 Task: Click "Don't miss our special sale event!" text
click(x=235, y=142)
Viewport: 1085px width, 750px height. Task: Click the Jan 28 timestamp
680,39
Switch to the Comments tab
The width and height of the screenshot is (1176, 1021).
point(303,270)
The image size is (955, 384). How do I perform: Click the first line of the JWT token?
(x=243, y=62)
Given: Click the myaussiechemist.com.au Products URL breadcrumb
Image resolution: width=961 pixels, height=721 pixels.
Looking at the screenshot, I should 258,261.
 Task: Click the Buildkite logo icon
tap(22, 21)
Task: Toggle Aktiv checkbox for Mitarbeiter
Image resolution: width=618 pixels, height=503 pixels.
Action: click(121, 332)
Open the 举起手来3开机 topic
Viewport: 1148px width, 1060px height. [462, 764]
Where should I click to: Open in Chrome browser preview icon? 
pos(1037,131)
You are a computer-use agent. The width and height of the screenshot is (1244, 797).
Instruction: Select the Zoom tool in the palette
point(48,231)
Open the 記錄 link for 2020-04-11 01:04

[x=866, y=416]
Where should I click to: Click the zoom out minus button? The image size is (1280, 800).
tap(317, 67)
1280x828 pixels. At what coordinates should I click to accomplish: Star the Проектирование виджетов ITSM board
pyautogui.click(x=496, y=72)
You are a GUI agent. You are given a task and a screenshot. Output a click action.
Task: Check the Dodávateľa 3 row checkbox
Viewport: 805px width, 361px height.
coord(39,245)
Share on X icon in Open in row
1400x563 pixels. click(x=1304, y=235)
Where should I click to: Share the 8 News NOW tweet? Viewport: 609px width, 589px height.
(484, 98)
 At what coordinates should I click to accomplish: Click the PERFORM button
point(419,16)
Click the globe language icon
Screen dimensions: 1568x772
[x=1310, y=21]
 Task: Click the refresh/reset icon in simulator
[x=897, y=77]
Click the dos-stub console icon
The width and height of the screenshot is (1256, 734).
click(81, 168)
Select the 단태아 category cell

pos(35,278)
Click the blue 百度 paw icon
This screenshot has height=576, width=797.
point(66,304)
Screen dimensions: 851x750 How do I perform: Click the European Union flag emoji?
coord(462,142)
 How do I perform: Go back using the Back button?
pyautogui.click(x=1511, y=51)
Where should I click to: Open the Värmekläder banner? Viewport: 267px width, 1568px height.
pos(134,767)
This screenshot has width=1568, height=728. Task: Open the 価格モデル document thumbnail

-=-=-=-=-

**ASSIGNMENT**
Quote only the lines from the line containing "This screenshot has height=576, width=797." through the end of the listing, please, keeping both the first and the last line.

**SOLUTION TO THIS TASK**
This screenshot has height=576, width=797.
point(66,304)
Screen dimensions: 851x750 How do I perform: Click the European Union flag emoji?
coord(462,142)
 How do I perform: Go back using the Back button?
pyautogui.click(x=1511, y=51)
Where should I click to: Open the Värmekläder banner? Viewport: 267px width, 1568px height.
pos(134,767)
This screenshot has width=1568, height=728. Task: Open the 価格モデル document thumbnail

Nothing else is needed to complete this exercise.